- Work to complete: Up to and including the line that holds "You are a computer-use", copy every line of the records below exactly, starting at the first; leave pictures out.

*** Opening Information ***

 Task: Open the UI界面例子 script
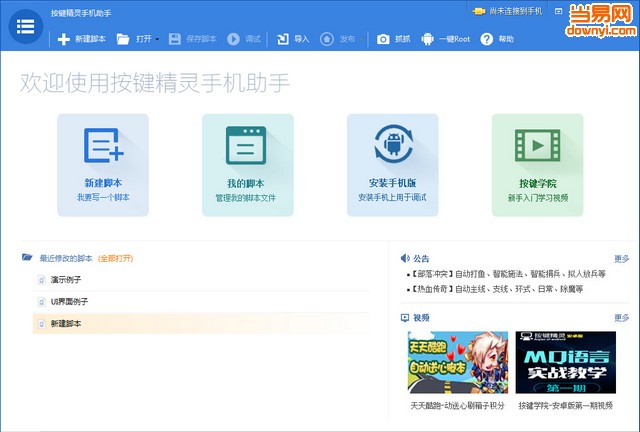70,301

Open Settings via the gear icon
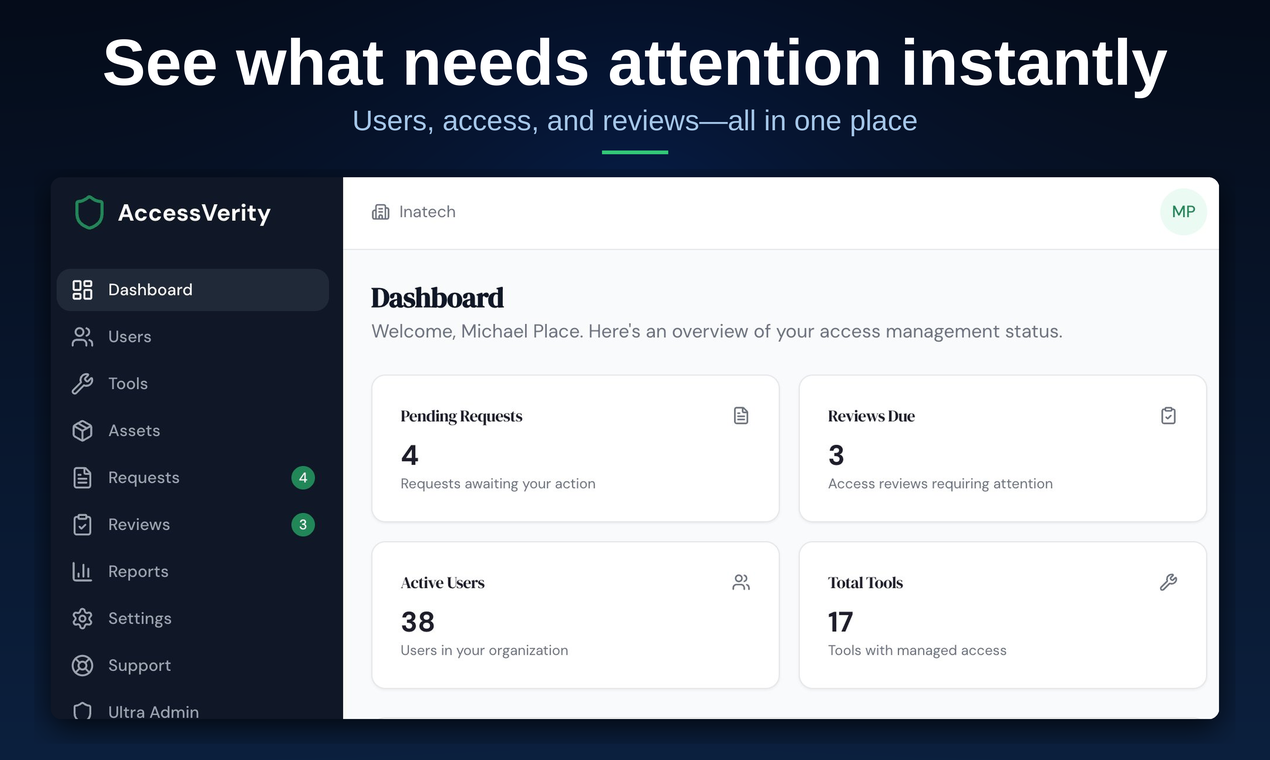[x=82, y=618]
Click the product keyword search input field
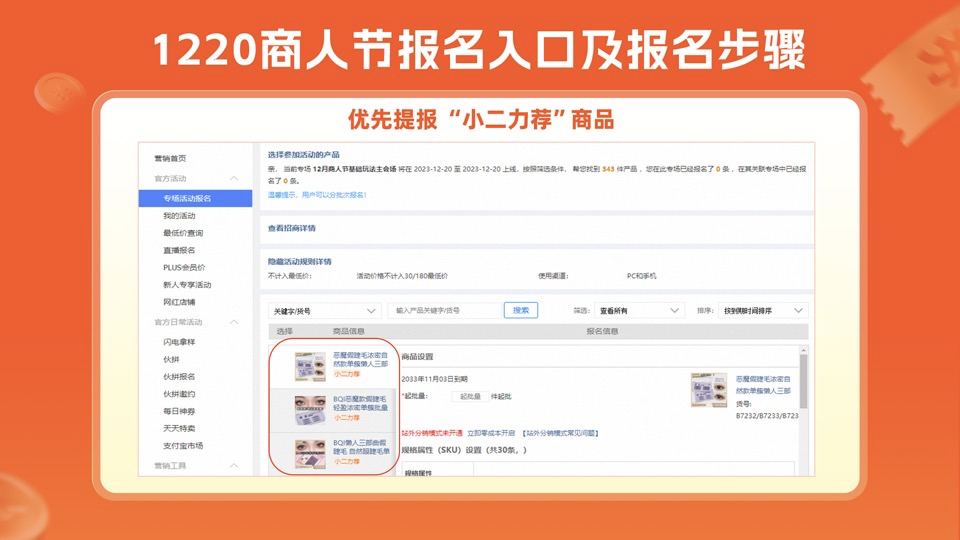Image resolution: width=960 pixels, height=540 pixels. 444,311
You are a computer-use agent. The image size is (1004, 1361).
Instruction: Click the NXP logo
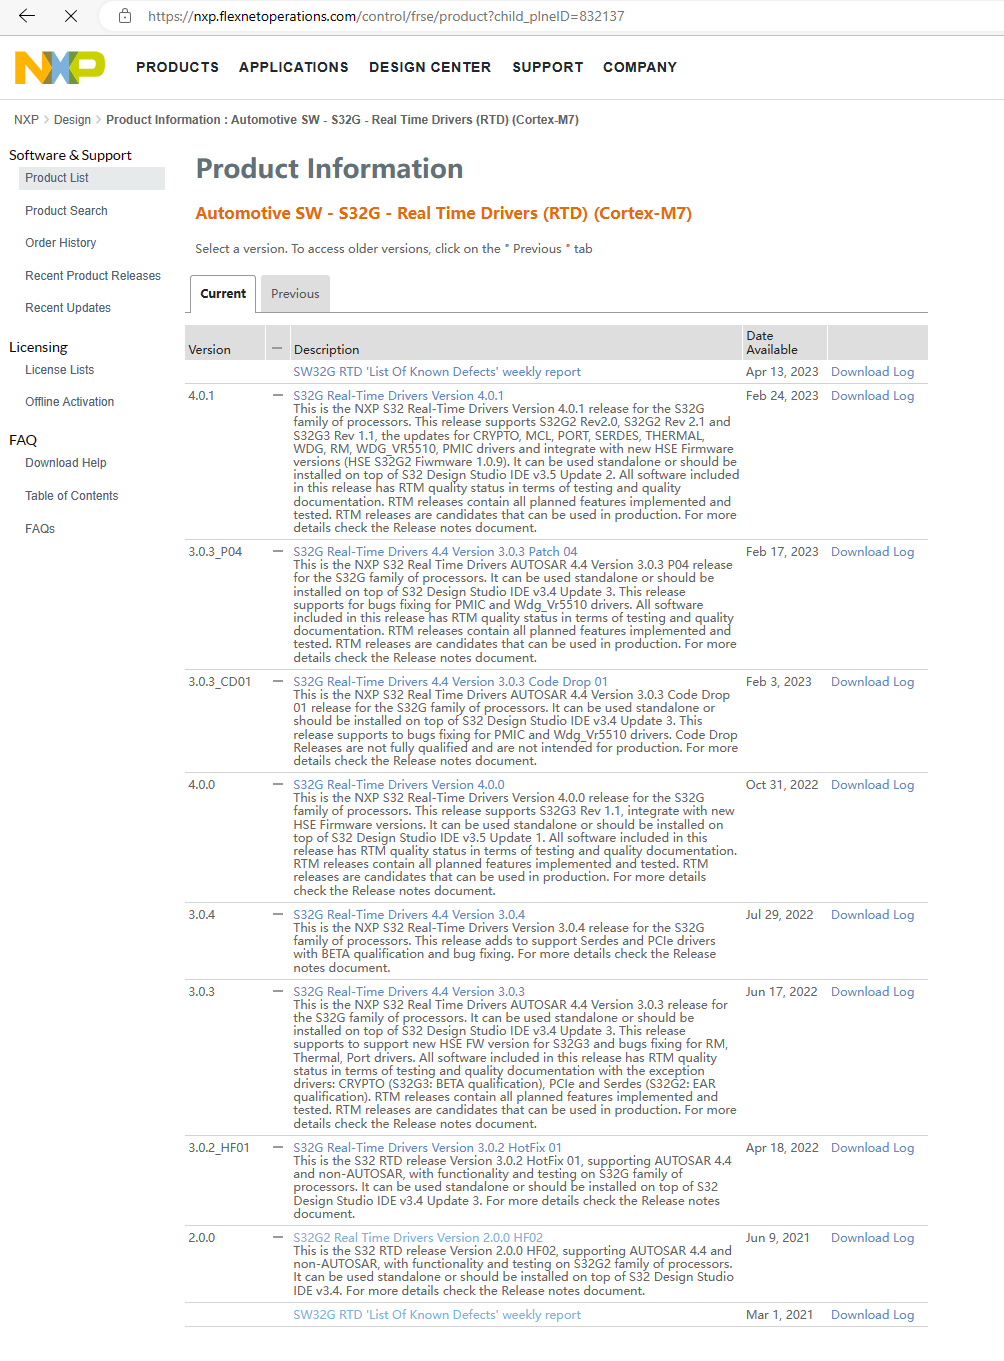pos(59,67)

*** Closing Information ***

- Exercise response:
 Task: Open the UI界面例子 script
70,301

Open Settings via the gear icon
[x=82, y=618]
Click the product keyword search input field
Image resolution: width=960 pixels, height=540 pixels. 444,311
You are a computer-use agent. The image size is (1004, 1361).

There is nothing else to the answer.